Cornish wants, in other words, nothing less than a city of noticers–people who can shake off the daily fog of routine, step out into the ordinary streets, listen to ordinary words and recognize them for the extraordinary experiences they are. He talks about seeing how people think of themselves as “quite ordinary” and “don’t realize how free and open and special they are.”

“The poet and Madison Avenue may both use the same language, but they have different intentions,” he says, noting that even learning enough about a presidential candidate to make an informed decision comes only after paying careful attention to the use of language.

Which brings us back to poetry. Cornish freely admits that people are sometimes intimidated by what he describes as “self-indulgent, convoluted poetry filled with self-regard that ignores what kinds of lives people live.” He encourages readers to trust their feelings.

“Don’t be put off by a book. If you don’t like it, you don’t like it. Poetry is too important and gives such pleasure. Readers shouldn’t be prevented from enjoying it because of a few over-exposed and narrowly focused writers.”

That said, Cornish is the first to insist that understanding and enjoying poetry takes effort.

“It requires a commitment on the part of the reader. You have to take responsibility. You have to give the book your complete attention. You have to interact and pay attention the way you would in a conversation.”

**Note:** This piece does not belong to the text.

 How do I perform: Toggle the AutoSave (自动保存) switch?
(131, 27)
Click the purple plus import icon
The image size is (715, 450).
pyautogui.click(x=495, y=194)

Cornish laments that, because poetry is generally not reviewed widely in the media or displayed prominently in bookstores, it’s not always easy for people to find work they might want to read. He advises readers to search out work from gay and lesbian poets, racially and ethnically diverse poets, women poets, Irish poets.

“These are categories that might sound like political correctness, but it’s poetry people can identify with.” Cornish notes, though, that whatever its origin, good literature has universal qualities that transcend category. His own current bookbag holds three new books of prose: Tattoo for a Slave by Hortense Calisher, chosen for his interest in women writers and Jewish writers; Three Day Road by Joseph Boyden, a novel about Native Americans in World War I; and Property, a novel by Valerie Martin, whom he likens to Alice Hoffman for prose he terms “inventive and magical.” His personal reading habits involve having four or five related books going at once so that “one book speaks to another.”

Cornish hopes his role as poet laureate will have an impact on the city. “Boston is a wonderful city,” he says. “Literature can give people something to talk to each other about.”

And it can help them notice the extraordinary world.

Folks Like Me

In the unemployment line
with those early morning
economic blues
at home
on my feet the president
said the economy is doing fine
(guess it’s just taking its time getting
down to folks like me)

Ohio After the Shooting at Kent State
(June, 1970)

We enter the mountains,
The sudden trees are quiet,
Moonlight finds stones and dust,
The bones of slow animals in the grass.